I always make Thomas Keller’s Glazed Cipollini Onions for holiday celebrations.
“When cooked carefully, these are the silkiest, sweetest onions. I look for onions that are no larger than 1 1/2‑inches in diameter. If you can only find larger ones, or ones that are irregularly sized, the outer leaves of the onion can be removed and used for another purpose so that the onions are consistent in size.” TK
“It is important that the cooking process is not rushed. If cooked too rapidly, the onions will break apart.” Thomas Keller
- 1 pound small cipollini (about 24 to 30)
- 1 cup chicken stock or vegetable stock
- 1–2 cup water (as needed)
- 2 tablespoon unsalted butter
- 1 pinch kosher salt
- 2 teaspoon granulated sugar
- 2 tablespoon minced garlic chives
To peel the onions, bring a sauce pan of water to a boil. Lightly cut an ‘X’ in the root end of each onion. Drop the onions into the boiling water for a few seconds, just long enough to loosen the skin. Remove the onions from the water and peel off the skin.

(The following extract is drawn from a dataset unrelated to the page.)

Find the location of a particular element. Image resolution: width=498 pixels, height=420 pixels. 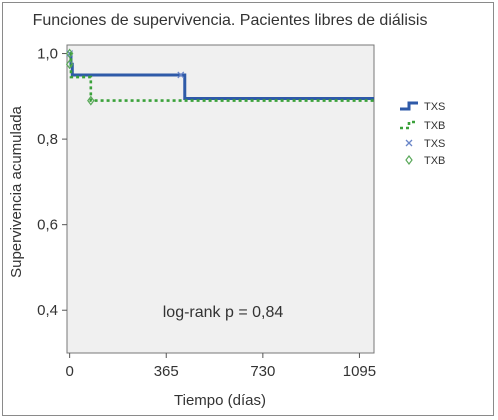

x-tick-label: 365 is located at coordinates (166, 372).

Place the onions in a 10 to 12-inch sauté pan or straight-sided skillet. They should fit in a single layer with room around the onions. Pour in stock, then add enough water to just come to the top of the onions. The onions will float so press down on them to determine the correct level of liquid. Add the butter, salt and sugar to the pan and bring to a simmer over medium heat. Adjust the heat as necessary to cook the onions at a gentle simmer until the onions are quite soft, but not yet falling apart; about 50 to 60 minutes depending on size and simmer temperature.
When the cipollini onions are tender, the liquid should be reduced to a golden glaze coating the onions. If the onions are tender but the sauce is still quite liquidy carefully move the onions to a serving bowl and continue to simmer the liquid until a smooth glaze that coats the spoon is achieved. Toss the onions with the glaze and the minced garlic chives just before serving.